Closed claforte closed 1 year ago
Does running with srun give CUDA_VISIBLE_DEVICES=None
? If so, the code will only use the first GPU?
Actually Lightning enables various GPU-selection flags by setting the devices
attribute of Trainer
, see https://lightning.ai/docs/pytorch/stable/accelerators/gpu_basic.html. I manually set CUDA_VISIBLE_DEVICES
mainly because I want to use --gpu 0
for using the 0th GPU (which is interpreted to using zero GPUs in Lightning) and use --gpu 0,1
for using specific GPUs (which should be --gpu "0, 1"
with a comma in Lightning) :( I think there should be a better way to utilize the selection flags in Lightning.
Does running with srun give CUDA_VISIBLE_DEVICES=None? If so, the code will only use the first GPU?
srun automatically sets and exports CUDA_VISIBLE_DEVICES
, e.g. CUDA_VISIBLE_DEVICES=5,6
. I coded this PR assuming that we'll normally want to use all slurm-allocated devices. But along the way I discovered https://github.com/threestudio-project/threestudio/issues/195, which I think is a bug, to be investigated and fixed later.
see https://lightning.ai/docs/pytorch/stable/accelerators/gpu_basic.html.
Thanks @bennyguo , this was very helpful! This helped me simplify this PR. Please review and squash/merge. Thank you!
@voletiv can you review this carefully, and maybe try it out from the branch? @bennyguo is in vacations, and I'd like to use this from this moment on, to make less wasteful use of the cluster. I can show you my workflow.
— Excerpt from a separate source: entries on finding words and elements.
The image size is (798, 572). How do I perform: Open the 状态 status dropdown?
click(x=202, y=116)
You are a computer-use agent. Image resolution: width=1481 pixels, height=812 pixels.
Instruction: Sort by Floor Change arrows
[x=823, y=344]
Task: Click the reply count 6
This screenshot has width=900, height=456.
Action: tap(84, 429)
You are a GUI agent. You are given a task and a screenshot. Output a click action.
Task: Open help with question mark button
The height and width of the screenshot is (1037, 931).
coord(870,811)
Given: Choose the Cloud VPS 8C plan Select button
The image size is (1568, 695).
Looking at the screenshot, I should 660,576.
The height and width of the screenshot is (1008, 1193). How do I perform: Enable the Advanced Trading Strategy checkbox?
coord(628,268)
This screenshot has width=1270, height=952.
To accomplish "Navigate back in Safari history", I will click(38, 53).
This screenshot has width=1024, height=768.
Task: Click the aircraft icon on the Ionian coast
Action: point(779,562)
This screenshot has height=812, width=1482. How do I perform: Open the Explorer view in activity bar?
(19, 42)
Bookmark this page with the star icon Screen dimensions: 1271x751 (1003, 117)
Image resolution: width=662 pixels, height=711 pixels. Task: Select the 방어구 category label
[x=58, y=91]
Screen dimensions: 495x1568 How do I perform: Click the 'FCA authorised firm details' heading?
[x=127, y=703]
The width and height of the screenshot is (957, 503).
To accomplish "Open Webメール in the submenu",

@claforte I have a better idea to further simplify this. We just need to parse args.gpu
to devices
:
-1
to -1
i
(an integer) to [i]
(a list)i1,i2,...
(a list) to [i1,i2,...]
(a list)-1
In this way we don't even need to mess with CUDA_VISIBLE_DEVICES
any more. For slurm, just need to use the default -1
to use all available GPUs.
That sounds good... I thought the same at first, but put aside that simplified approach because I wasn't sure if downstream packages like tiny-cudann explicitly rely on CUDA_VISIBLE_DEVICES... Still, I'll try it out.
@claforte They may rely on the "current" device but I have this handled in the code so we don't need to worry about this :)
Using -1
as default has the disadvantage that it's non-trivial to determine n_gpus
(required downstream by config.py
to add a timestamp only when 1 GPU is used). I'll try to simplify the code as you suggested but with a default of 0
- i.e. use only the first available GPU. For slurm commands we can always recommend using --gpu -1
.
UPDATED: Actually, changing the default doesn't completely solve that problem. I'll stick with a default of 0, but will disable adding timestamp when -1 is passed.
Ah well... this feature turned out to be so much more complicated than I expected. Some downstream code (NerfAcc or tinycudann guessing from the stack trace) requires CUDA_VISIBLE_DEVICES to be defined, when passing a list of a single GPU (e.g. devices=[2]
) to Trainer(). e.g.:
python launch.py --config configs/dreamfusion-if.yaml --train --gpu 2 system.prompt_processor.prompt="a zoomed out DSLR photo of a baby bunny sitting on top of a stack of pancakes"
crashes with a deep stack trace with this error:
RuntimeError: Expected all tensors to be on the same device, but found at least two devices, cuda:2 and cuda:0!
This problem doesn't occur if I manually prepend CUDA_VISIBLE_DEVICES=2
in front of that command, and pass --gpu 0
:
CUDA_VISIBLE_DEVICES=2 python launch.py --config configs/dreamfusion-if.yaml --train --gpu 0 system.prompt_processor.prompt="a zoomed out DSLR photo of a baby bunny sitting on top of a stack of pancakes"
... starts normally and uses GPU #2
as expected.
I conclude from this that we do need to set CUDA_VISIBLE_DEVICES.
@bennyguo This is the simplest I can make the logic, and still work in all cases. I tried supporting --gpu -1
in the case where CUDA_VISIBLE_DEVICES isn't set, but that caused infinite loops of forks. At this point, I feel I've spent excessive time on this feature. Please approve as-is since I tested it extensively. Thank you!
Sure, thanks @claforte !
The SLURM
srun
command assigns a node that has the specified number of available GPUs then sets CUDA_VISIBLE_DEVICES, e.g. to "6,7" if 2 GPUs were requested. Therefore we can't rely on--gpu 6,7
to specify which GPUs to use.I tested that this works for simple cases and for srun when there's 1 or more GPUs specified, except the following known issue:
export CUDA_VISIBLE_DEVICES=6,7
, threestudio seems to use both GPUs equally.I recommend holding back on merging it until tomorrow... I plan to do a bit more testing then.